_Task details_
Copy out the part of the listing that begins with the line containing "Given: Open the Education menu item" and ends with the line containing "Action: click(55, 311)", keeping every line unchanged and leaving the pictures out.

·····

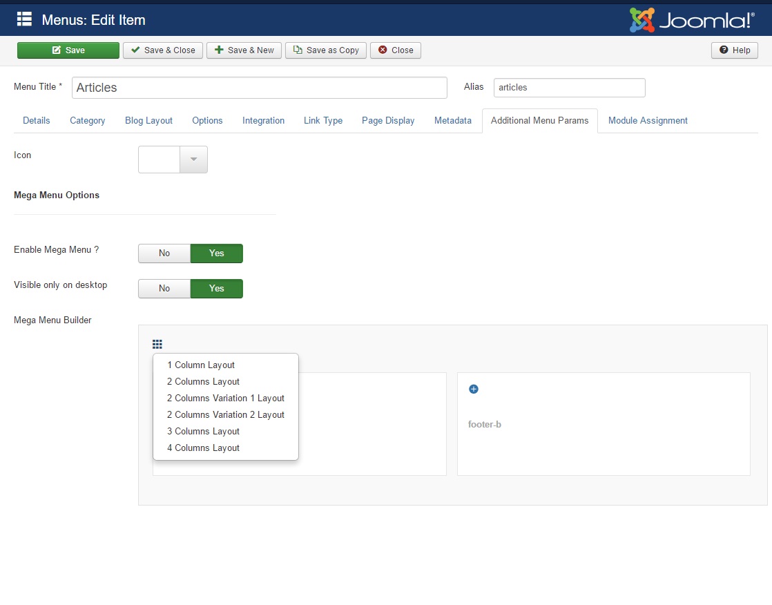Switch to the Blog Layout tab

(148, 121)
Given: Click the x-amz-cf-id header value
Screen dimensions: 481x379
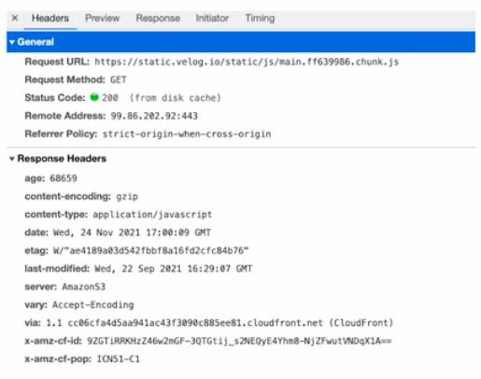Looking at the screenshot, I should point(239,341).
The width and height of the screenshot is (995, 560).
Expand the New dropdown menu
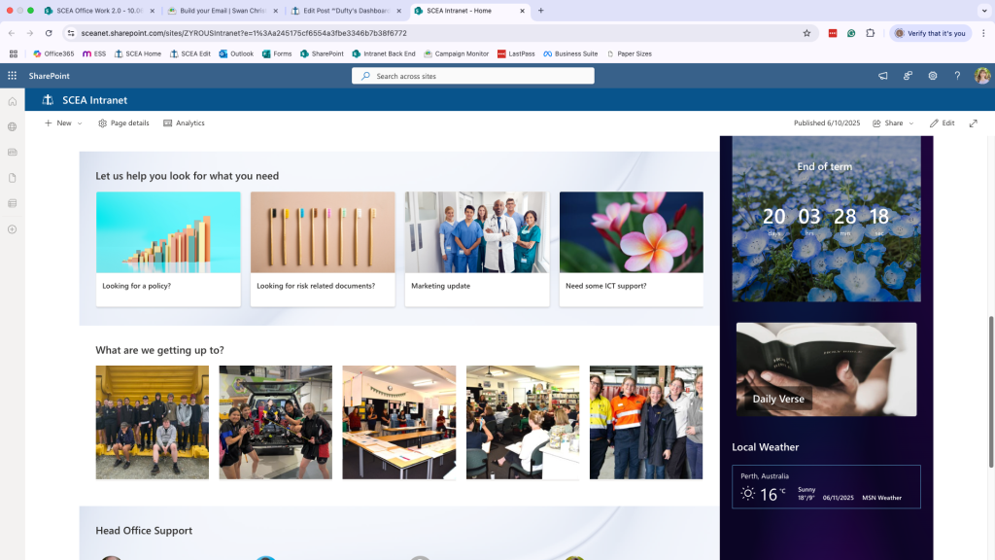pos(63,123)
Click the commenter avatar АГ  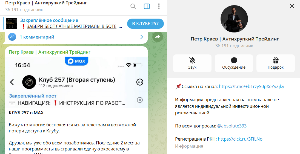tap(12, 37)
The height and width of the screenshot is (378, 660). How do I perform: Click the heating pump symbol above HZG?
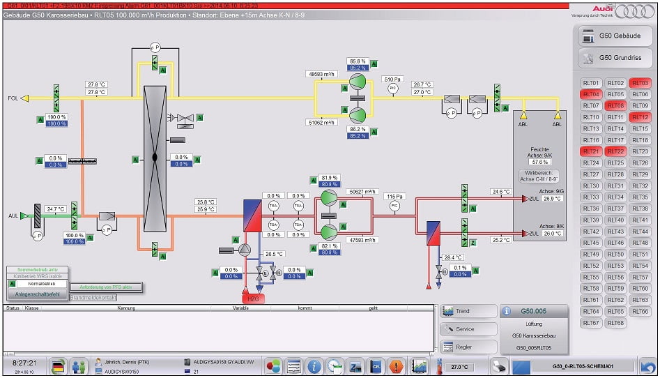click(x=243, y=249)
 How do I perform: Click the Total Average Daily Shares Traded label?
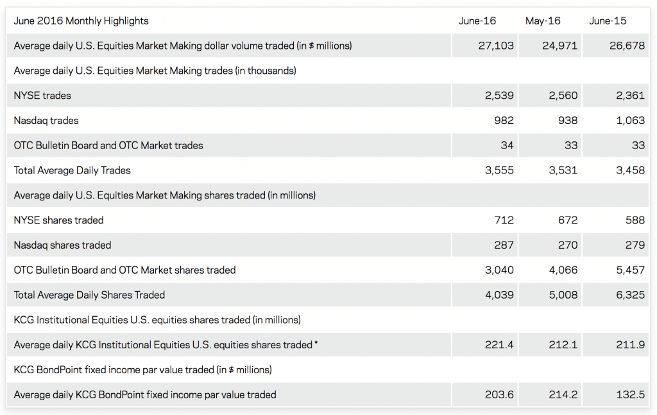pos(89,295)
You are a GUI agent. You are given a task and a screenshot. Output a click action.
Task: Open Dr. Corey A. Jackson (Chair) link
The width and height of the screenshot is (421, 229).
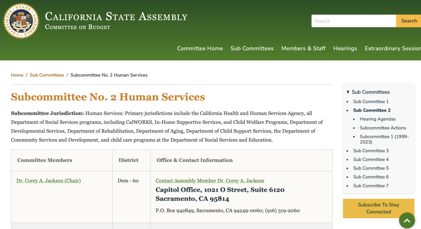[x=49, y=181]
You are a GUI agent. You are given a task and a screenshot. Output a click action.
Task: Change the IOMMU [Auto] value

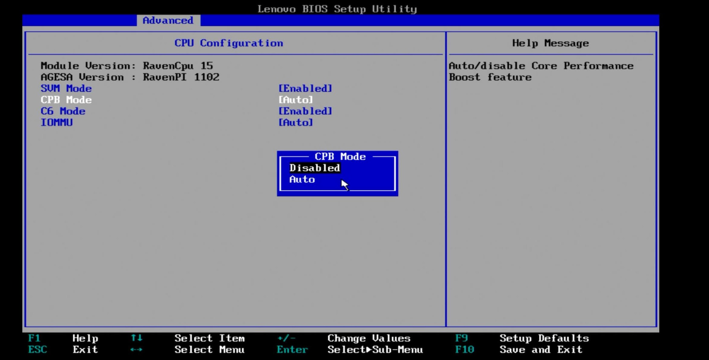point(295,123)
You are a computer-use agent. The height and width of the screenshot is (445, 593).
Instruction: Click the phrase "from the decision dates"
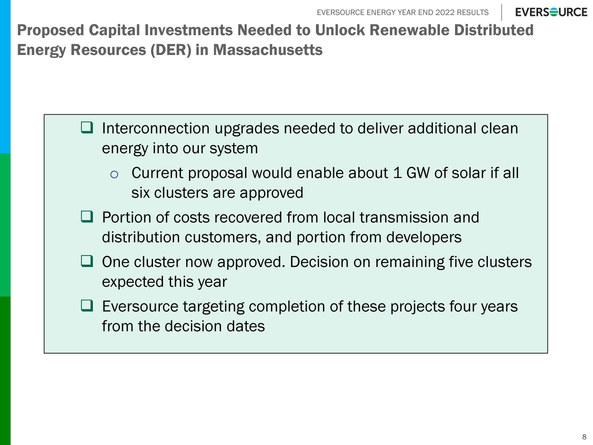click(183, 326)
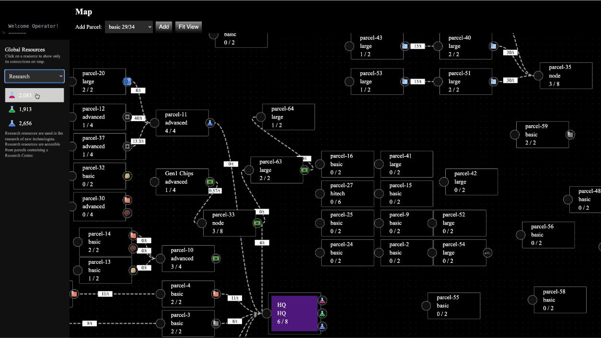The image size is (601, 338).
Task: Click the red flask icon beside the HQ node
Action: pos(322,300)
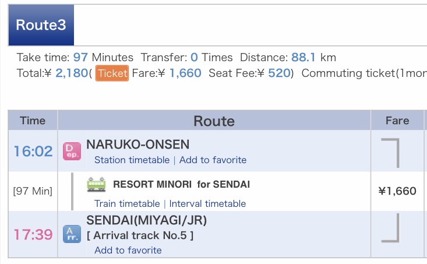This screenshot has width=427, height=264.
Task: Click the Arrival track No.5 label
Action: click(140, 235)
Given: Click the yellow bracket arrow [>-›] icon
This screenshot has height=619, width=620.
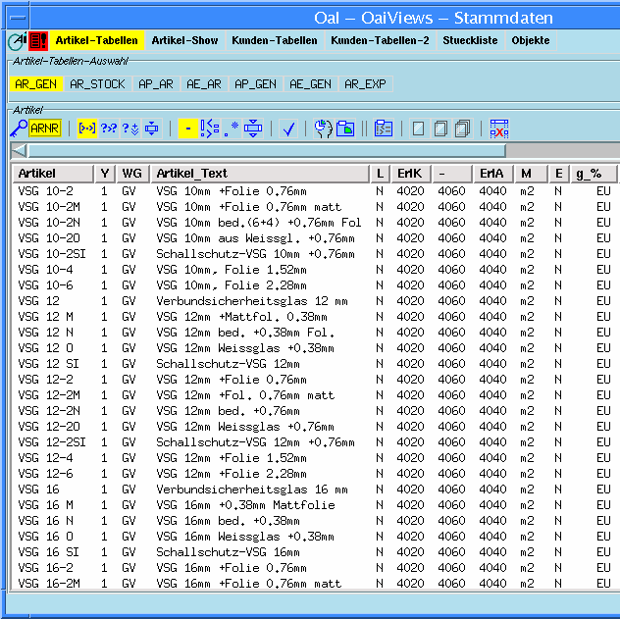Looking at the screenshot, I should click(x=87, y=129).
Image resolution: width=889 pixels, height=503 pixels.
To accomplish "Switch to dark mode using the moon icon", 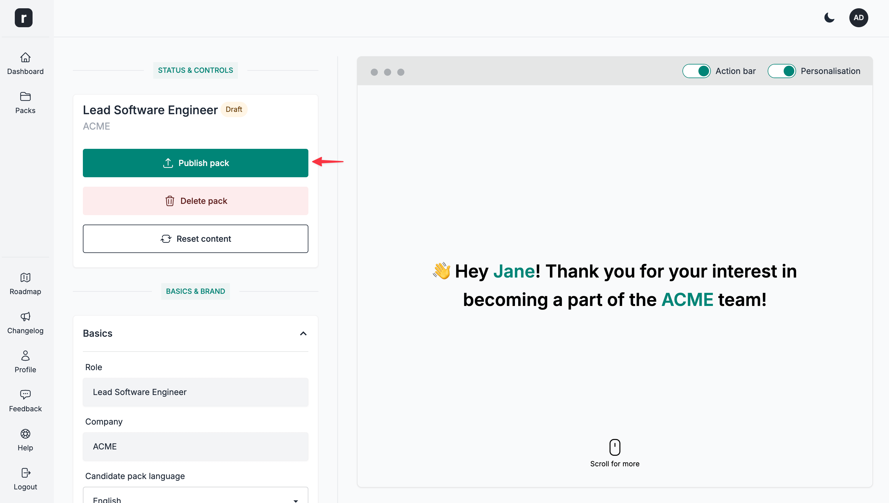I will [x=829, y=18].
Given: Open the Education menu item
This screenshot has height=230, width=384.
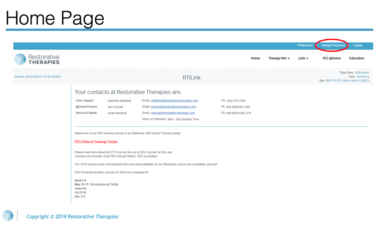Looking at the screenshot, I should 357,58.
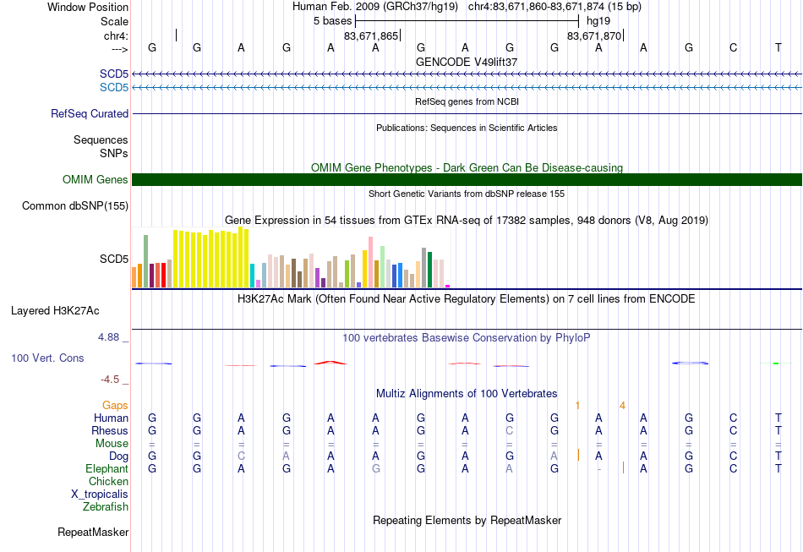The height and width of the screenshot is (552, 803).
Task: Open the Layered H3K27Ac track settings
Action: click(55, 311)
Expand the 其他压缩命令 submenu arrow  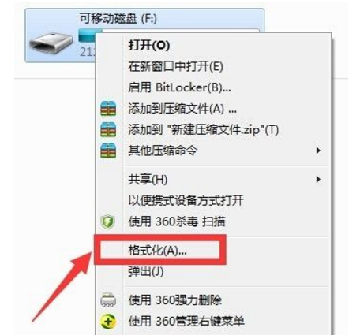pyautogui.click(x=318, y=151)
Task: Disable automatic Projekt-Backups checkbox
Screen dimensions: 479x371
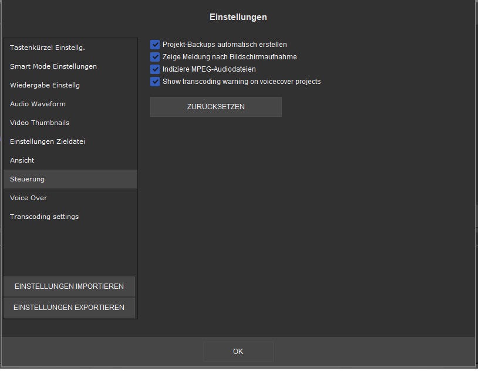Action: (x=155, y=45)
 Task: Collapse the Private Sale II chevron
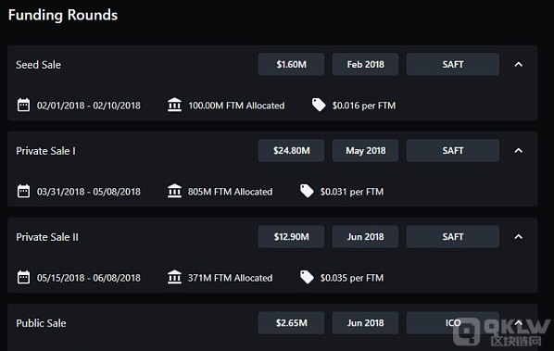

·····

_Correct answer_
Given: Open the Education menu item
This screenshot has height=230, width=384.
Looking at the screenshot, I should 357,58.
The height and width of the screenshot is (552, 803).
Task: Open the Layered H3K27Ac track settings
Action: click(55, 311)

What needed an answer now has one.